▶ **What you have to do**: From the data below, pull out every line that contains the word "Focus" and copy each one in full.

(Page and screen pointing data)
+ + + + + + +
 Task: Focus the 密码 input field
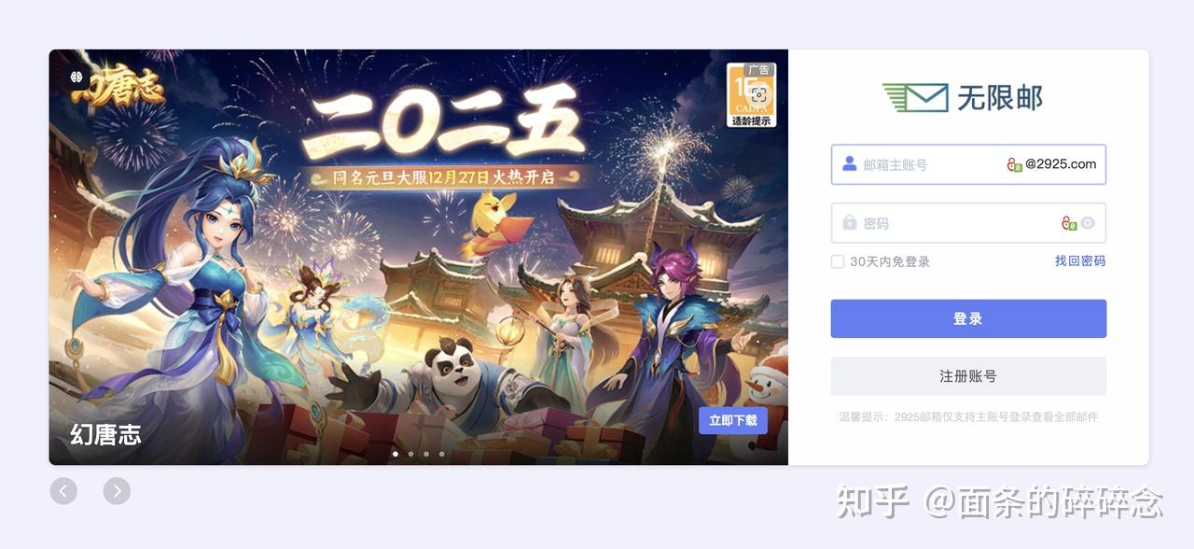(968, 223)
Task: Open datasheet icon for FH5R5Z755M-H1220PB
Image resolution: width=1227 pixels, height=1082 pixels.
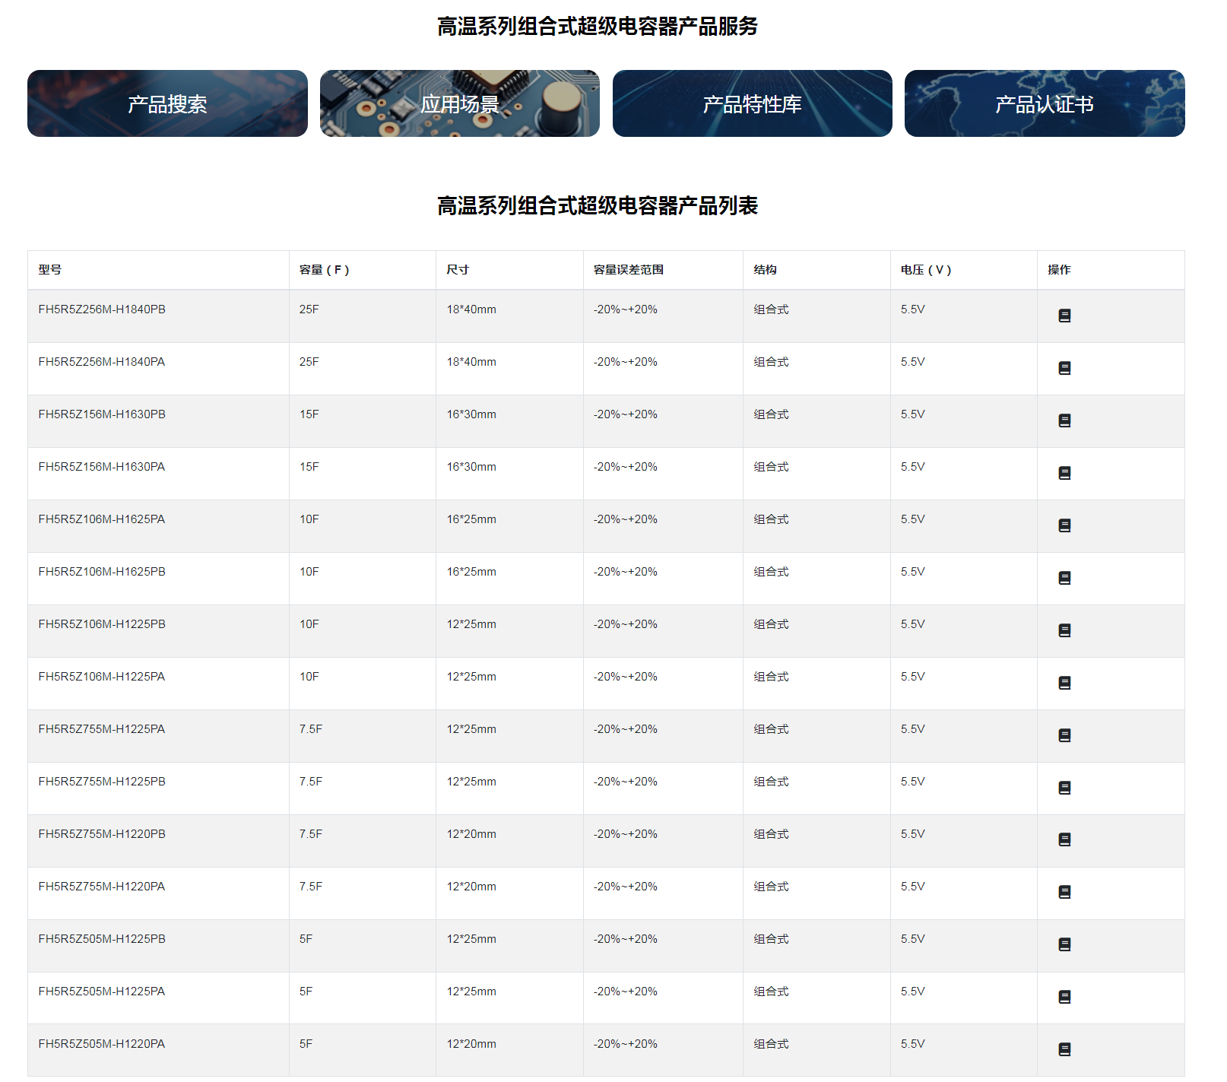Action: click(x=1064, y=839)
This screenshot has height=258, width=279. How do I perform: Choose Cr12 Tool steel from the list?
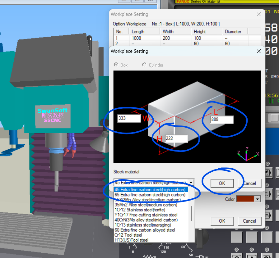click(x=128, y=235)
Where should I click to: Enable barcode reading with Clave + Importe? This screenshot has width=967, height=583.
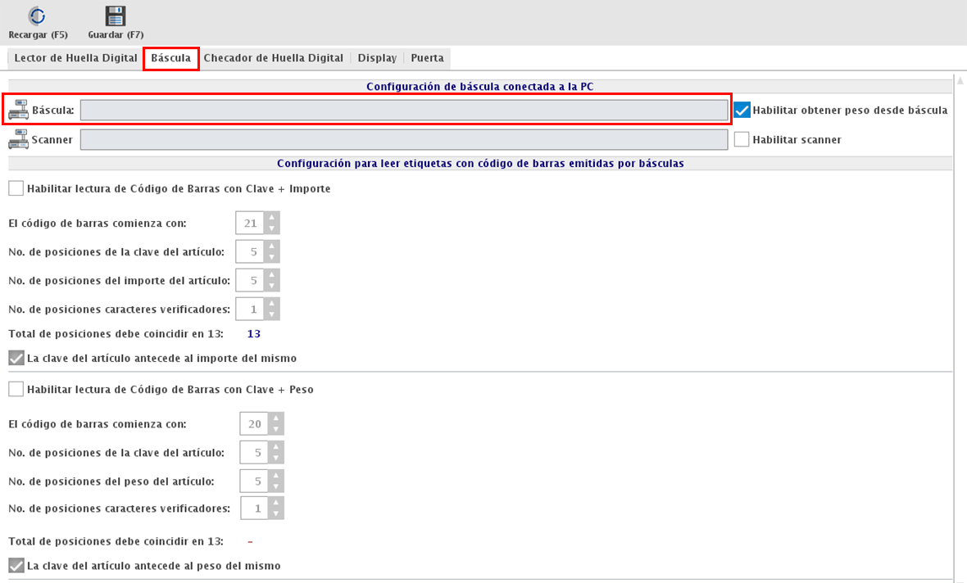point(16,188)
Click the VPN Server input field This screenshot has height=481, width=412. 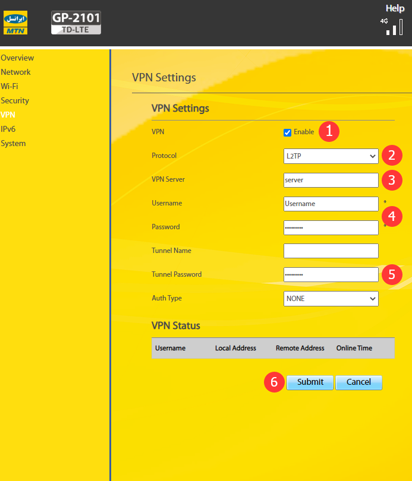click(x=331, y=180)
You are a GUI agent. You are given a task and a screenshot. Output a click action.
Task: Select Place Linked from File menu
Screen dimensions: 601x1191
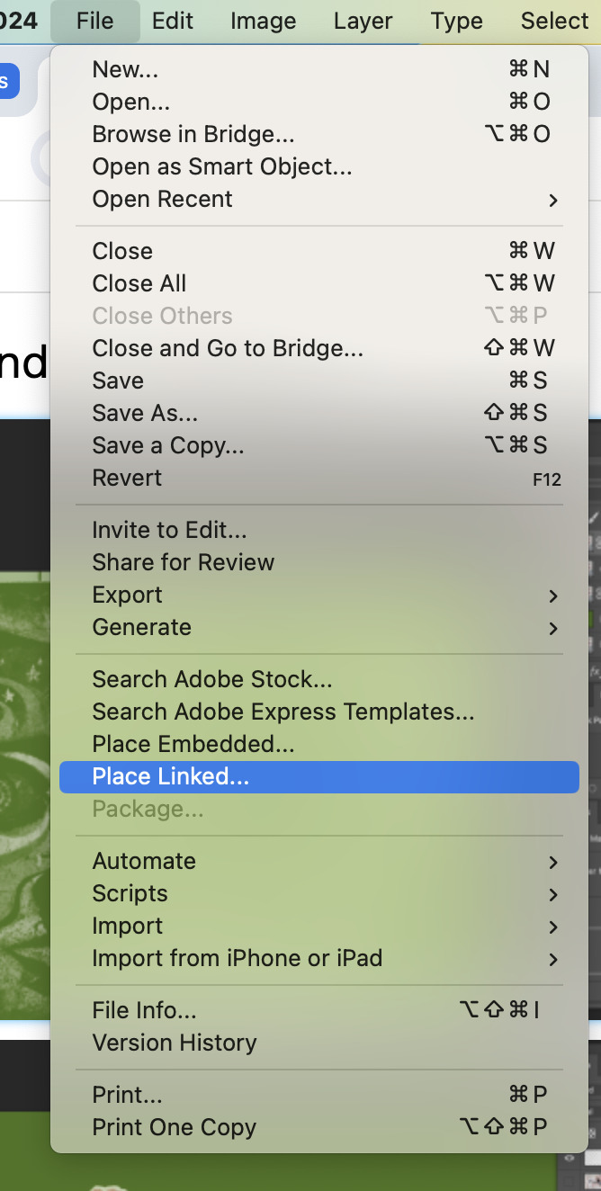(319, 776)
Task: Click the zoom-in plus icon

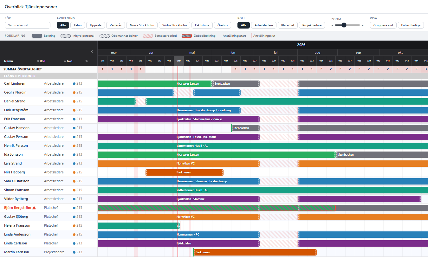Action: (x=362, y=25)
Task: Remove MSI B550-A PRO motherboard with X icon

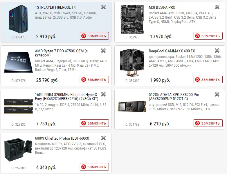Action: point(217,7)
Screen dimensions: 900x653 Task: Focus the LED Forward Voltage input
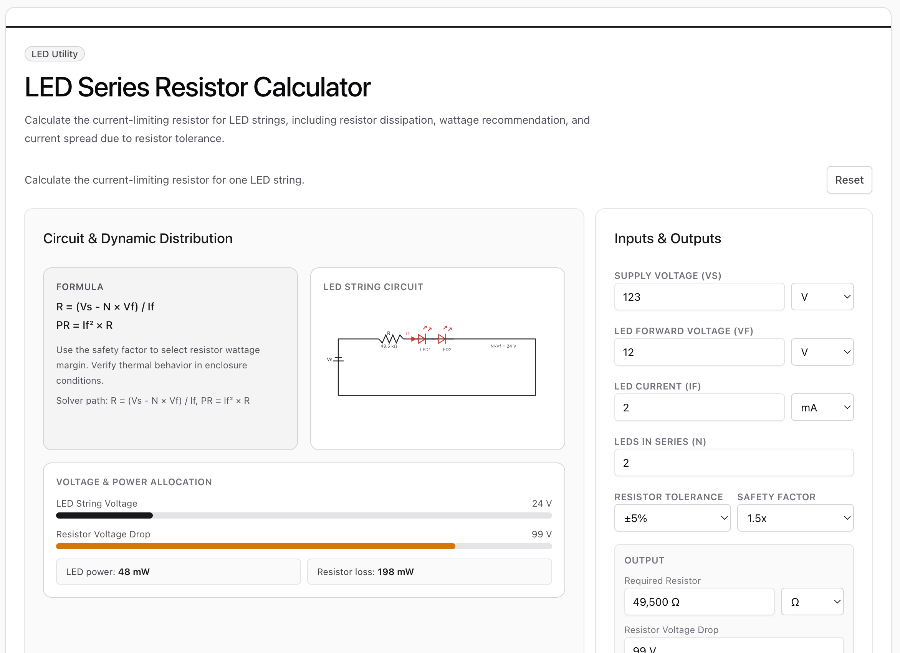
+ + + + + + +
▶ **Written response**:
 Task: Focus the 密码 input field
Screen dimensions: 900x653 Task: Focus the LED Forward Voltage input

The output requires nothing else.